**TEXT FOR ANALYSIS:**
I kept telling people around me I needed help, please help me, but no one listened because I’d been able to get pregnant, so I must have been fine.
Eventually, a different midwife examined me after I’d had a fall, and was horrified when she could count my ribs. An immediate referral to eating disorders services was made and the first question they asked me was why it took me so long to ask for help (I burst into tears of frustration). I left work early and went on bed rest and my daughter was born a perfectly healthy 6lbs 4oz although I was totally emaciated and didn’t even have enough body weight to feed her myself. The first second I held her, I wanted to stop making myself sick. I never did it again (even though I wanted to). I stayed under eating disorders services and started to regain weight and settle into life as a family of three.

**BRIEF:** Summarize the account of an eating disorder during pregnancy in two sentences.

**ENTRIES SHOWN:**
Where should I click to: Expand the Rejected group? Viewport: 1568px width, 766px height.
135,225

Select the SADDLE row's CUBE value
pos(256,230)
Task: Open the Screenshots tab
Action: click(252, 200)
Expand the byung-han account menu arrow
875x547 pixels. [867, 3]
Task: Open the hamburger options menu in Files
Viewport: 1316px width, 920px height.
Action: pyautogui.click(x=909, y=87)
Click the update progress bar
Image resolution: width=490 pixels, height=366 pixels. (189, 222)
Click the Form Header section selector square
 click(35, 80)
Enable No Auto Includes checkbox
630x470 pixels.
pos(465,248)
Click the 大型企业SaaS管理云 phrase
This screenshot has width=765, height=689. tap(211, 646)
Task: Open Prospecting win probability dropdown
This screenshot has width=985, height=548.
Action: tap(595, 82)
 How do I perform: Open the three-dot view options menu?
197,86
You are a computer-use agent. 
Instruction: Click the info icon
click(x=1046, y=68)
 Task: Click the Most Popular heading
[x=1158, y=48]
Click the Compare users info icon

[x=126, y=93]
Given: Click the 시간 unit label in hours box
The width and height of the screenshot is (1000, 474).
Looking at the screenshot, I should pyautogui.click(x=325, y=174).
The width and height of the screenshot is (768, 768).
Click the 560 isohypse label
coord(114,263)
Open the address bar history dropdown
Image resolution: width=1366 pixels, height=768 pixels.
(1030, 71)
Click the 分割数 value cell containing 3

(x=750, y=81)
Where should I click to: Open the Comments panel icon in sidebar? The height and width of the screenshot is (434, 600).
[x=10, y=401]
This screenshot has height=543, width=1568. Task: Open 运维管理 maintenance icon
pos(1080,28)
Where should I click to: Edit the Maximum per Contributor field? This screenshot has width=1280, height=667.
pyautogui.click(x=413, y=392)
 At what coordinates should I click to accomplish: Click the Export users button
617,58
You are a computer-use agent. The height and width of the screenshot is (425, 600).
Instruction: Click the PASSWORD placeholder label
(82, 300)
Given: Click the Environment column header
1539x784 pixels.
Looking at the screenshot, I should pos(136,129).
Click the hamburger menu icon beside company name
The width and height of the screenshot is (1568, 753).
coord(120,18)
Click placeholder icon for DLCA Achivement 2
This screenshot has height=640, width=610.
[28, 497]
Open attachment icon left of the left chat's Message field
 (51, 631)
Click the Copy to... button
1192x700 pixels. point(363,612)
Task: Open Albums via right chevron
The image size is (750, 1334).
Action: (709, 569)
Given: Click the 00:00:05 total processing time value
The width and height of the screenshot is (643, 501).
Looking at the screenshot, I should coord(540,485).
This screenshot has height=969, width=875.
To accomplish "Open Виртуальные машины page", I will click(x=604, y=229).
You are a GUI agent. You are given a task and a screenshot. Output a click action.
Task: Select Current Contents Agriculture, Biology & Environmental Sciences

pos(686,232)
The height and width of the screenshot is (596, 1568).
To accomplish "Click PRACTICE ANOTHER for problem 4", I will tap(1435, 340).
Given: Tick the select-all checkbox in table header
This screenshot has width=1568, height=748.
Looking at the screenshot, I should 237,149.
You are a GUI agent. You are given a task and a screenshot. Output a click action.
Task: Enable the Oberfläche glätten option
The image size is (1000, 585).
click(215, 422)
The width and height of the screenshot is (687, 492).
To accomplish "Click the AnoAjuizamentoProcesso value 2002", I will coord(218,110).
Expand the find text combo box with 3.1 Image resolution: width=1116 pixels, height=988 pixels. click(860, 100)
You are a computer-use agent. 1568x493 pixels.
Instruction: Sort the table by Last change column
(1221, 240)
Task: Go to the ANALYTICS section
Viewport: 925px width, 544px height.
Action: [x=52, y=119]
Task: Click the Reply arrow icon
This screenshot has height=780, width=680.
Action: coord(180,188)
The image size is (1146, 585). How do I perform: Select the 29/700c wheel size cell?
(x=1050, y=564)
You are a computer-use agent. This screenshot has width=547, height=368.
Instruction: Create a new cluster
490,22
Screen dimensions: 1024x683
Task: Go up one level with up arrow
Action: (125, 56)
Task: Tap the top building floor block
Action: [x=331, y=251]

**RESPONSE:** The writer's repeated pleas for help went unheeded because being able to get pregnant was taken as a sign of being fine, until a different midwife examined the writer after a fall, was horrified at being able to count the writer's ribs, and made an immediate referral to eating disorders services. The writer's daughter was born a healthy 6lbs 4oz even though the writer was emaciated, and from the first moment of holding her the writer wanted to stop the self-induced vomiting and never did it again, staying under eating disorders services, regaining weight, and settling into life as a family of three.